His successor is https://languagetransfer.org, which is just a labour of love by a genius polyglot and language teacher.

So much so, in fact, that the owners of the Michel Thomas IP tried to sue him for stealing the methodology. The EFF, back when they actually did anything, shredded them.

https://arstechnica.com/tech-policy/2018/07/no-you-cant-pate...

Please check Language Transfer out and support him how you can.

drakonka|9 days ago

I _loved_ Language Transfer when learning Greek. I haven't used it in many years, but at the time remember that I went from just being able to say "Hi" and "How are you" and "Good" to speaking full sentences with my boyfriend at the time in one day. And when visiting Greece later that year I could get by with strangers in everyday interactions easily. It was a mind-blowing learning experience, as someone who is not highly gifted in languages, and I donated to the LT creator.

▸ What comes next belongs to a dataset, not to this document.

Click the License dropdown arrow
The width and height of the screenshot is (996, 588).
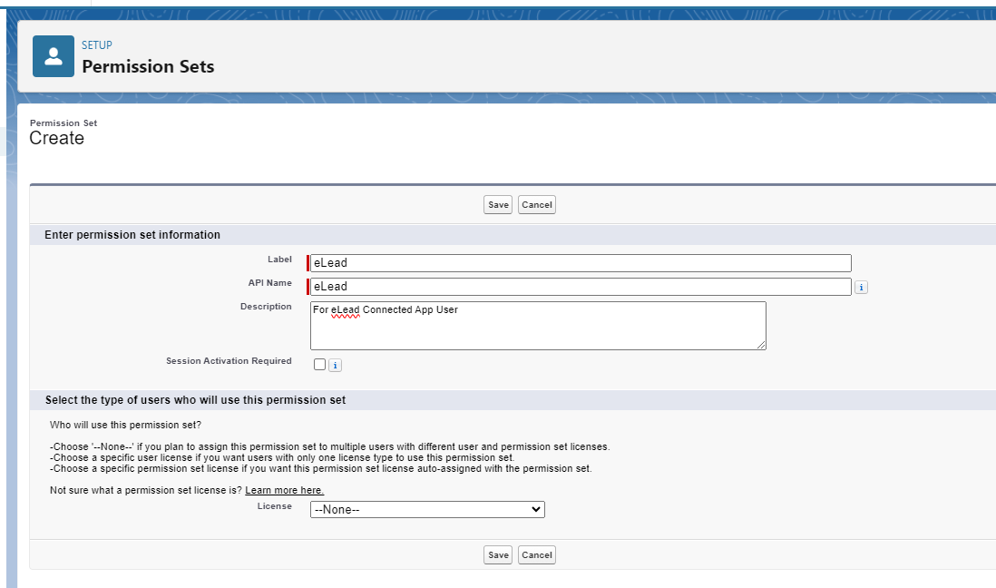(535, 509)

Now I am learning Swedish. It has been taking me _way_ too long and unfortunately LT doesn't have a Swedish course. Looking at one of these documentaries about Michel Thomas it does indeed look like exactly that kind of approach! And I see he has a Swedish course. I'm excited to give it a try!

zaken|9 days ago

> Occupations Nazi hunter

Amazing

jonplackett|9 days ago

The other amazing thing is that all the recordings of him are done with two random people they just dragged in and did on the fly.

They seem so perfectly weighted and with exactly the right increase in difficulty that I assumed they must have been heavily edited / selected.

But basically he kept his methodology secret - literally locked in a safe - because he didn’t trust anyone after his experience in ww2.

It wasn’t until he was really old that someone convinced him to make the recordings. And the tapes are just that.

robocat|8 days ago

I tried to find a good article summarising Michel's language teaching method.

This references his tapes: https://lukesmith.xyz/articles/learning-european-languages-m...

ChatGPT gave a reasonable looking answer to my prompt "Summarize what is special about how Michel Thomas teaches Language".

Maybe just another case of a highly intelligent person coming up with an "obvious" solution that is great: yet is not quite so obvious to others. He clearly was talented - but also he avoided explaining the rationale behind his method for years.